Table B : Accès aux connaissances : construire les biens communs

Je cherche à relier ce thème à la question de l’intervention citoyenne dans la politique de recherche. Celle-ci n’aura lieu que si la connaissance scientifique est disponible en bien commun, qu’un plan d’action est mis en place pour la rendre accessible ; et que si les autres types de savoirs (les savoirs traditionnels de toute nature) deviennent audibles au plus grand nombre. Peut-on parler d’une « éducation scientifique populaire », loin de la seule volonté des puissants de faire accepter « par le peuple » des politiques scientifiques parfois inadmissibles (cf ce qui se prépare dans plusieurs secteurs des nanos, le geo-engineering ou les nouvelles formes de guerre bactériologique) ; loin aussi de se limiter à la seule analyse - très nécessaire- des risques encourus en termes de santé et d’environnement. Il faut inventer des formes modernes d’accès à la connaissance (la numérisation est une voie royale, encore faut-il que se développent des usages des techniques numériques plus développés qu’aujourd’hui – cartes heuristiques et bientôt « espaces » heuristiques, techniques de simulation, mémorisation assistée, etc…-, des pratiques de mutualisation des connaissances et de capitalisation adaptées à différents milieux concernés par tel ou tel aspect de la recherche en marche.

Table C : Les nouvelles confrontations sociales, culturelles et politiques

J’ai entendu la proposition de « ré-institutionnalisation de la science », avec quelques propositions dont l’une était la « participation intégrale des mouvements sociaux à ce mouvement » . Au cours du FM, on a commencé à déplier le terme de « démocratisation de la science », processus à plusieurs plans : l’accès aux universités (enseignants et étudiants issus des milieux populaires –et indigènes !-, permettant que des thèmes portés par différents groupes sociaux s’inscrivent dans l’agenda des recherches –Reiner) ; la démocratisation du milieu des universitaires et chercheurs ; les liens plus étroits entre les chercheurs et le terrain (chercheurs indiens et brésiliens travaillant avec les paysans et les peuples indigènes) ; la démocratisation des connaissances scientifiques vers les citoyens et la participation de ceux-ci aux choix de politiques scientifiques. Qui sont les « sujets » de la démocratisation de la science, demande une chercheuse indienne ?

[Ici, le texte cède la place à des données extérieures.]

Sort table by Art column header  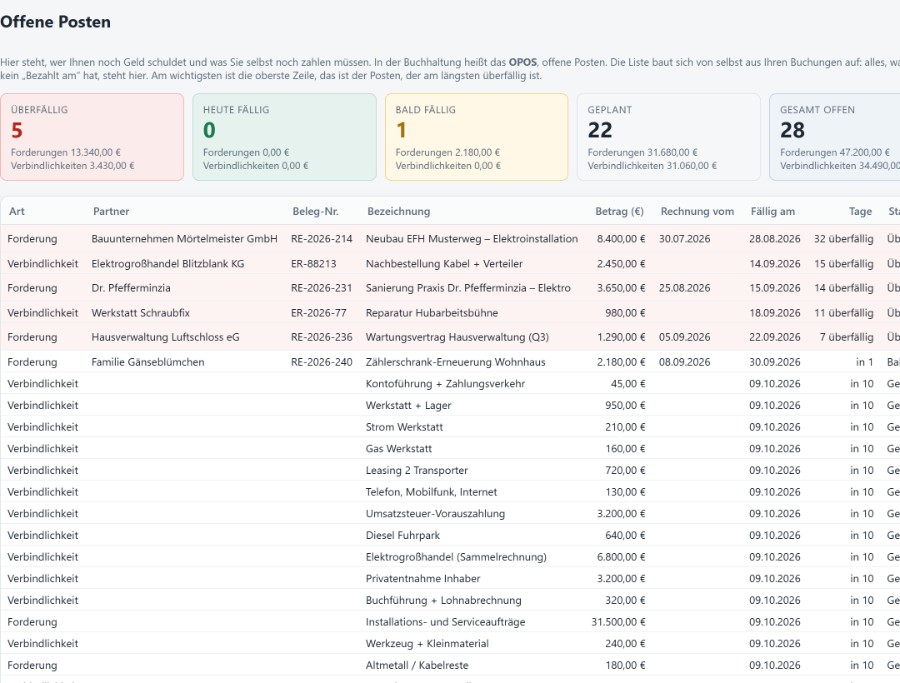(17, 211)
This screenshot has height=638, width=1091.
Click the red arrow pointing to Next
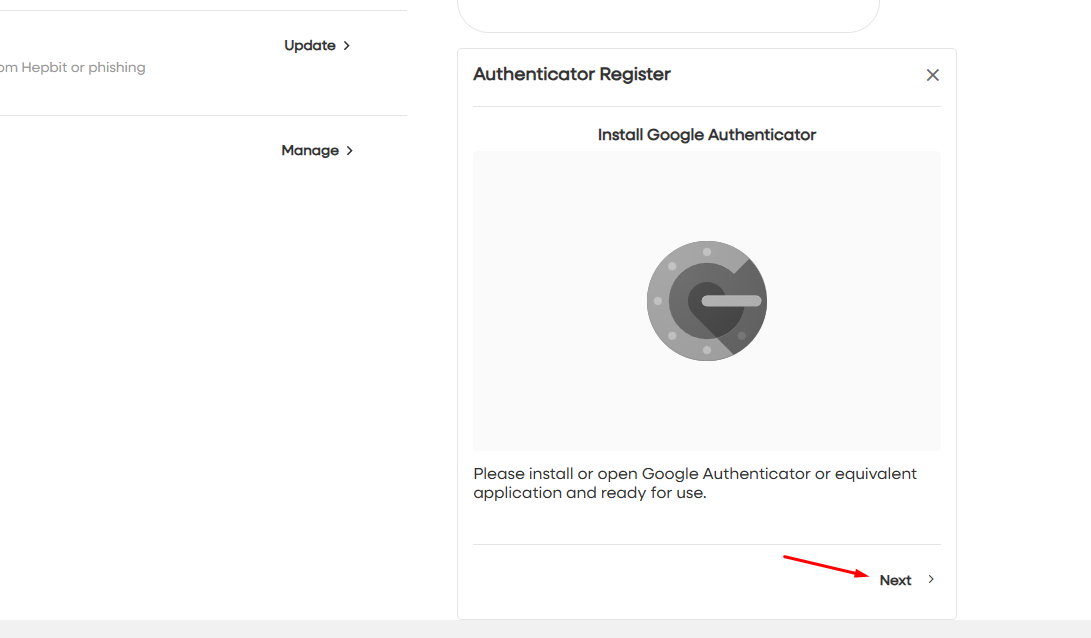[x=825, y=566]
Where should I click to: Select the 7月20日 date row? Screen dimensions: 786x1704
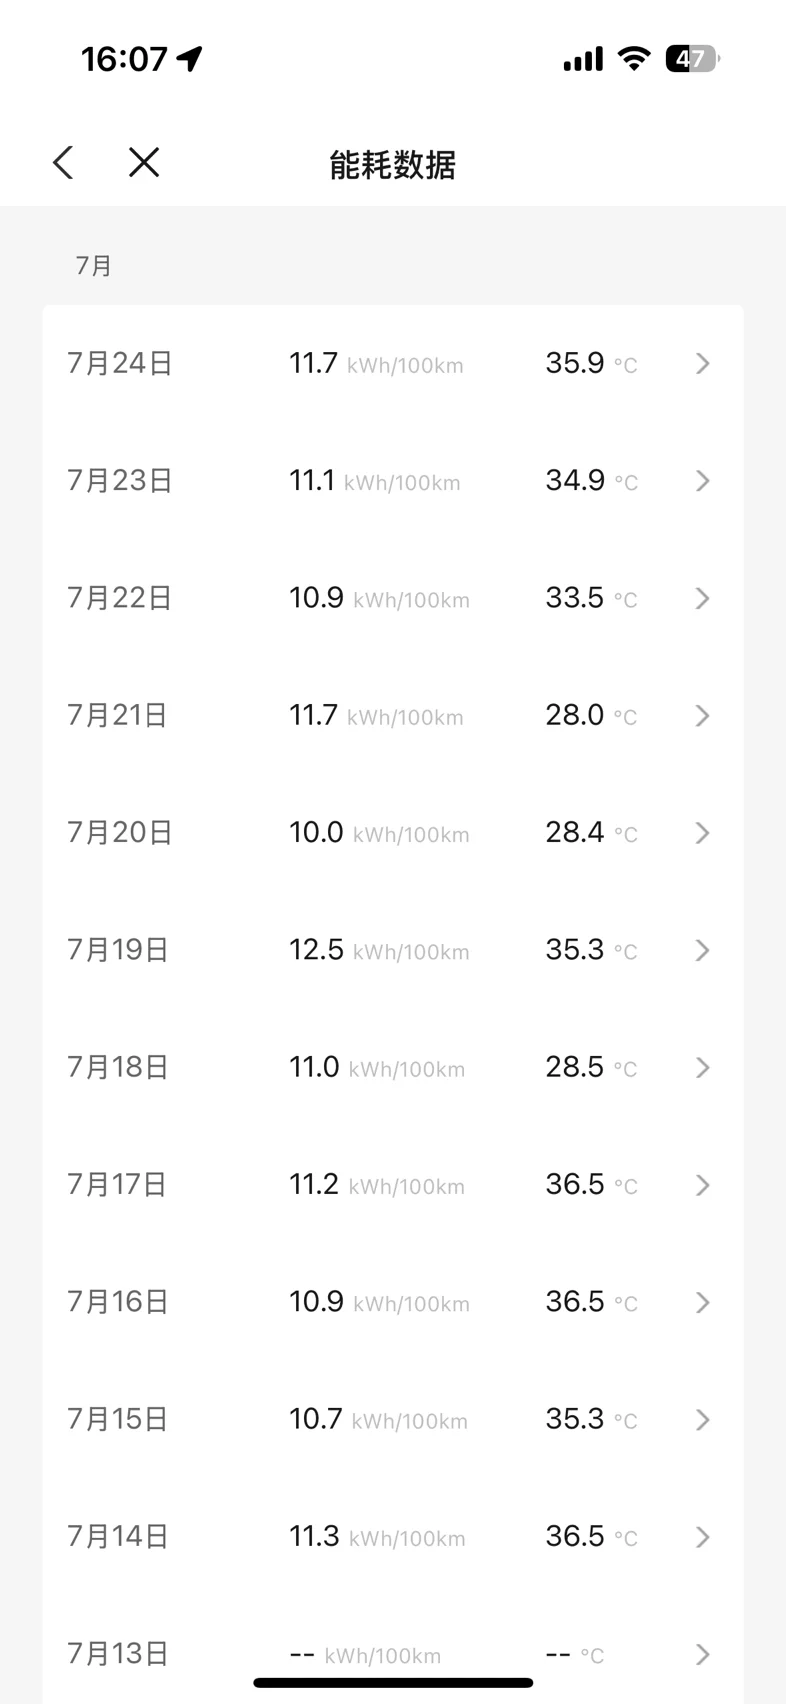tap(393, 832)
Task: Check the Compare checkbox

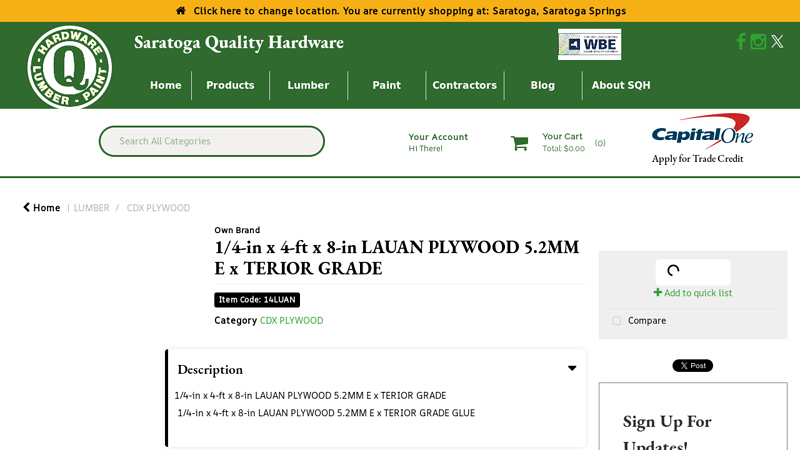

Si des zones de résistances/ alternatives existent et ont été mises en débat (en particulier les archives ouvertes, et les expériences indiennes du Peoples Science Movement), il a été surtout question de critique de la situation actuelle. Je reprendrais volontiers l’écoute, ou la lecture, de ce que nous a proposé Alfredo Berno de Almeida prenant ses distances par rapport aux pratiques classiques de la recherche et de la transmission des connaissances (le manuel, le labo, la vulgarisation/simplification, la « participation » (vocabulaire imposé, selon lui, par la Banque Mondiale !), et ses propositions de nouvelles méthodes -les « cartes sociales ».

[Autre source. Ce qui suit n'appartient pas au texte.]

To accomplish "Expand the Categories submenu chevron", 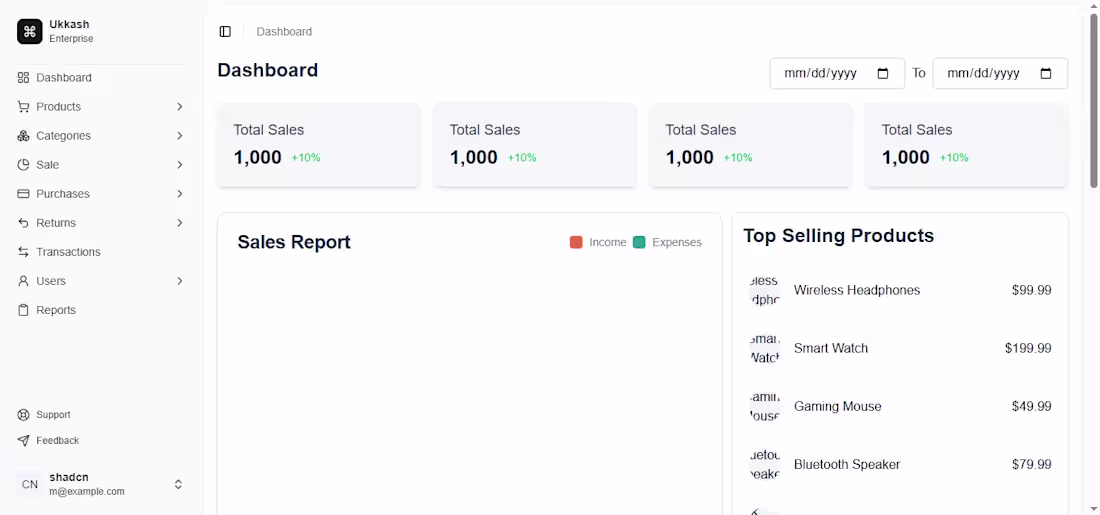I will (180, 136).

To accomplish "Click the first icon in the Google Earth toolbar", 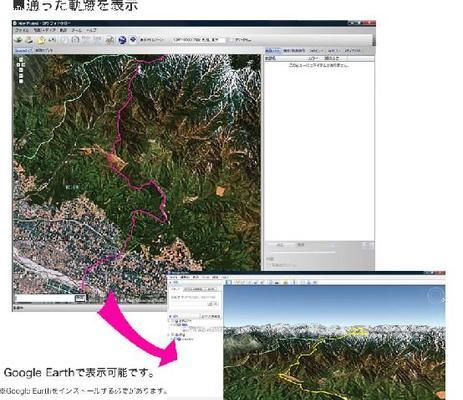I will tap(229, 282).
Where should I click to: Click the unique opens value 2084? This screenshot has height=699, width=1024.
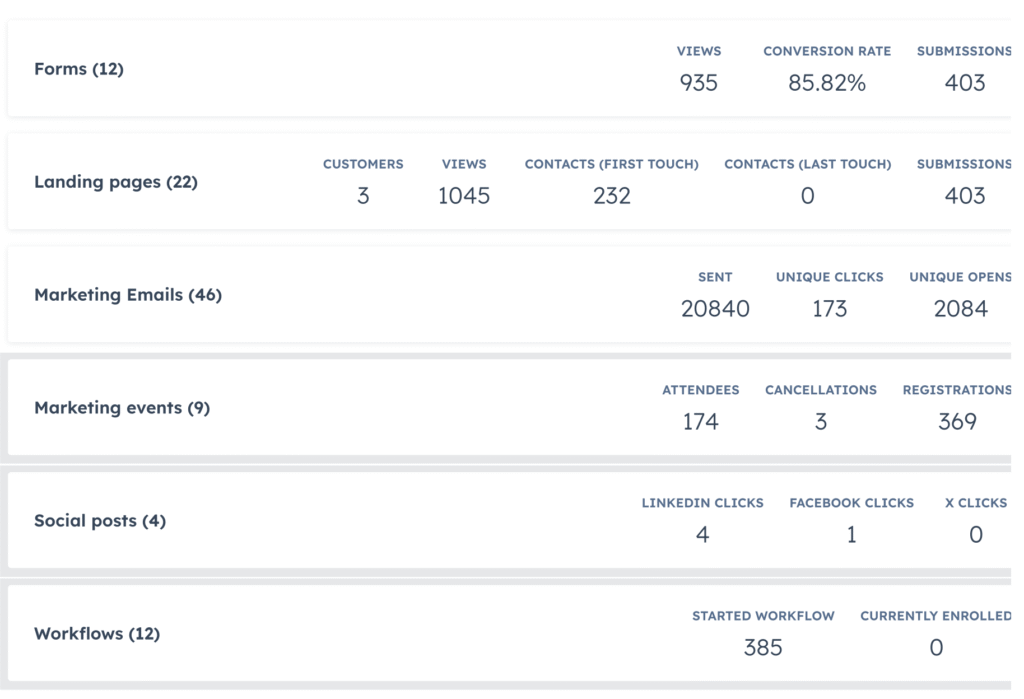click(960, 309)
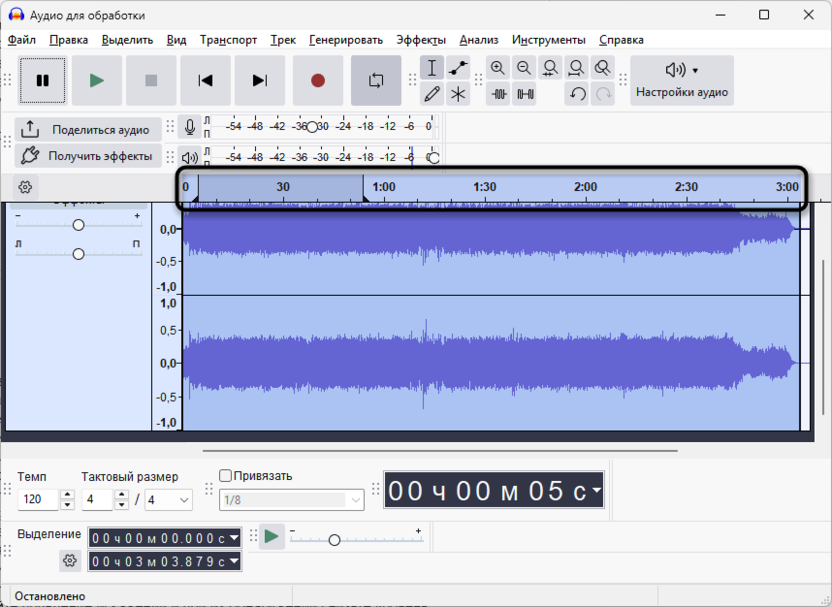Screen dimensions: 832x607
Task: Adjust the playback speed slider
Action: click(335, 538)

Table D : Science et Démocratie dans un monde soutenable

L’approche par le monde soutenable m’apparaît comme originale. Dans l’esprit, c’est la manière opérationnelle de décliner la nécessaire démocratisation des choix de politiques scientifiques, abordée par les formes de luttes et les résistances dans la table C précédente et de manière plus « éthique » dans la table E. En réalité, dans cette section, je retiens surtout l’approche de Raghunandan sur le lien entre chercheurs et artisans ruraux (l’approche Peoples Sciences Movment sera amplifiée et plus structurée dans la dernière table E par Gangadharan) ; mais aussi le souhait de Louise Vandelac que de nouveaux indicateurs modifient la perception des problèmes par la société (tel qu’a pu le faire « l’empreinte écologique » et les recherches de nouveaux indicateurs de richesse par le Collectif Richesses de Patrick Viveret). Ian Illuminato nous a décrit un monde bien insoutenable des nano-particules, mais sans ouvrir de réflexion particulière sur les formes de luttes ou les alternatives . Les « Amis de la Terre » souhaitent un moratoire sur les nanos. Comment le mettre en œuvre ?? Ne faut-il pas mieux distinguer entre le « peut-être utile » et le « dangereux absolu », objet de mobilisation vers un moratoire ?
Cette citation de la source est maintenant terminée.